You may not know the name Curt Lowens. Though he boasted three Broadway credits, he was not a stage star; though he was a prolific screen actor for over 50 years, his résumé lists more bit parts than breakout turns. But Lowens’ greatest impact took place years before he made his Broadway debut in 1951.

Curt Lowens
Curt Lowens Courtesy of Curt Lowens Estate

Born in East Prussia (now Poland), Lowens’ father was a lawyer and his mother involved in local Jewish community organizations. As anti-Semitic sentiment grew in the region, the family moved to Berlin, where there was a larger Jewish community, in search of protection. Instead, they found violence. Lowens witnessed Kristallnacht, the Night of Broken Glass, and was being taken to Westerbork concentration camp when the commandant suddenly sent him back to Amsterdam.

Lowens went into hiding, living with a Dutch farmer, and persuaded the farmer to allow him to join the resistance. Lowens helped to save the lives of over 100 Jewish children “on farms, in hiding” (as he recalled in the short film about his life). He also saved the lives of two American ally troops after they parachuted into an open field from their bomber with engine trouble. “Here were, from one moment to the next, my heroes,” he recalled in a video interview.

He and his own rescuer hid the soldiers, sometimes in monk costumes, sometimes as groundskeepers, while Nazis continued to conduct raids. Finally, on October 17, 1944, he was liberated by the British Army. He began working for the British government and at age 19 was asked to return to Germany as an interpreter during the house arrest for the German High Command. “He created the concentration camps; he was an architect,” said Lowens in the video.

Seven years after, having emigrated to America and studied at the Herbert Berghof Studio, Lowens made his Broadway debut as an S.S. Guard in Stalag 17, based on the playwrights’ own experiences in a prisoner of war camp.

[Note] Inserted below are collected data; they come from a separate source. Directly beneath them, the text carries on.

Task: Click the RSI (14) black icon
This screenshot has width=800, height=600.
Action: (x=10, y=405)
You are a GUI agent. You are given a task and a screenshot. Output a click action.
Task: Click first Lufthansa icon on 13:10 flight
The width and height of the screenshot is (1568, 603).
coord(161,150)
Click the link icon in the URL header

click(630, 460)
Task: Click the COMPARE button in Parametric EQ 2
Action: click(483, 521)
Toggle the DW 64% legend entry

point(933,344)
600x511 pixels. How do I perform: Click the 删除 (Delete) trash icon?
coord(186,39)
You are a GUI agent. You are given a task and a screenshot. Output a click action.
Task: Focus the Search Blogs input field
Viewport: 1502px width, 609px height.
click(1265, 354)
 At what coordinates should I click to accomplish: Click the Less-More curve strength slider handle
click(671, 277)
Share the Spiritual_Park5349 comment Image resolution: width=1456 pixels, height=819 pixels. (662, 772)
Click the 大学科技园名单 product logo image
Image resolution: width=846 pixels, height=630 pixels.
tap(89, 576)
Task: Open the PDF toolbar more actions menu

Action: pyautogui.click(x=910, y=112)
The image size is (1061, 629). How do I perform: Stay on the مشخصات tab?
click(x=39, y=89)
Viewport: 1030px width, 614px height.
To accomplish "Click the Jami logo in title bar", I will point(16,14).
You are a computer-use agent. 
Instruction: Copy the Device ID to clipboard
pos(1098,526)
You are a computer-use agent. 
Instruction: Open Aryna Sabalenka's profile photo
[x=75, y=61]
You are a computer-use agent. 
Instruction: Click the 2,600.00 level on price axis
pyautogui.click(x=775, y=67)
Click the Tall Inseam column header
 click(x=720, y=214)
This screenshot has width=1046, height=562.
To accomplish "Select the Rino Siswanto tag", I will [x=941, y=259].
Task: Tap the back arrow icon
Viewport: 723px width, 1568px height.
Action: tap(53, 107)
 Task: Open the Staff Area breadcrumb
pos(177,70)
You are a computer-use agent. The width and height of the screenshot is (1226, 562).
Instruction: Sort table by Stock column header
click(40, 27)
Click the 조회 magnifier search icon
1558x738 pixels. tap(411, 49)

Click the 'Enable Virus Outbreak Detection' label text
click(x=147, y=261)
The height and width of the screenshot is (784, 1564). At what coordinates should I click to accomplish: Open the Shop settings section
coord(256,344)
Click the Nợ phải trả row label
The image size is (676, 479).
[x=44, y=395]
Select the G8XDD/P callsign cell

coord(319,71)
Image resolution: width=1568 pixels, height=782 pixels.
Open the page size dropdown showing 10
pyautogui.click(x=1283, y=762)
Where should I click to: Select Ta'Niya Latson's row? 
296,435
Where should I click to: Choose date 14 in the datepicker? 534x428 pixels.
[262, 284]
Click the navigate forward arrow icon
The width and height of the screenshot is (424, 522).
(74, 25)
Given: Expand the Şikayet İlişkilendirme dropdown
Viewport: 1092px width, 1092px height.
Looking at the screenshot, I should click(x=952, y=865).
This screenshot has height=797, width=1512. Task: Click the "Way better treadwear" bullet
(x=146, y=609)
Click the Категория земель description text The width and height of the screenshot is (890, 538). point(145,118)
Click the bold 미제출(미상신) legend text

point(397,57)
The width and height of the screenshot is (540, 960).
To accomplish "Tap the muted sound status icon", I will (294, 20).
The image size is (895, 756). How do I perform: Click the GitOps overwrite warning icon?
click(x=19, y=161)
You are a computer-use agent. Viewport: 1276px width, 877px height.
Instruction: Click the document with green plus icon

The story of American airmen held in a prisoner of war camp during World War II (later adapted into the Oscar-winning 1953 film) sounds all too familiar of a potential alternate reality for the airmen Lowens rescued.

Lowens passed away May 8, 2017, at the age of 91, but items from his storied past will be on sale August 8–12 to benefit, in part, the Lowens Family Trust charities. (Click here to check out the items.)

Before his death, Lowens had a last request of his wide-reaching audience: “Please keep the interest in Holocaust education. I had lucky breaks. Many people did not survive and we need to remember them.”